What matters is that these children are being separated from their parents.

What matters is that six migrant children have died in U.S. custody since September. Most died inside (fill in the blank — crowded border patrol facilities/detention areas). It doesn’t matter what you call these places. What matters is that we remember these children. They were:

Darlyn Cristabel Cordova-Valle, age 10; Jakelin Caal Maquín, age 7; Felipe Gomez Alonzo, age 8; Juan de León Gutiérrez, age 16; Wilmer Josué Ramírez Vásquez, age 2 1/2; Carlos Hernandez Vásquez, age 16.

What matters is that on June 25 the acting head of U.S. Customs and Border Protection, John Sanders, announced his resignation, “amid growing outcry over reports that more than 300 children were held in a remote Border Patrol station in Clint, Texas, with insufficient food and water, and were left to try to care for one another,” the Los Angeles Times reported.

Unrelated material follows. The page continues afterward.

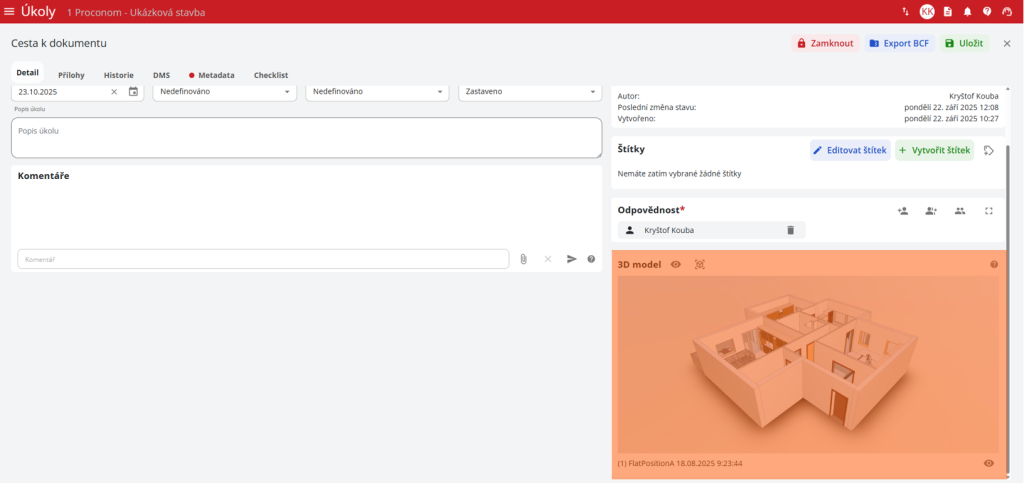
Task: Switch to the Historie tab
Action: 118,75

What matters is that Sarah Fabian, a Justice Department lawyer, stood before the Ninth Circuit Court of Appeals on June 21 and had the gall to argue that children in detention did not require soap or toothbrushes and that sleeping on concrete floors in crowded cells met the “safe and sanitary requirements” the government must provide. 

So as the people who are supposed to be a light unto the nations, are we going fight for these children who cannot fight for themselves? Please don’t stand in a circular firing squad arguing whose fault it is that these children are in these horrific conditions or why this is happening. The only thing that matters is that it is happening. 

Right here. Right now. 

Do you want to argue semantics or do you want to help these children? Help them reunite with their families; help them seek asylum; help them get toothbrushes and a warm bed to sleep in. If you don’t know where to start, head over to HIAS and look at the myriad ways you can help. 

We already know your Jewish response to AOC. What’s your Jewish response to children living in horrendous conditions, separated from their parents at the border?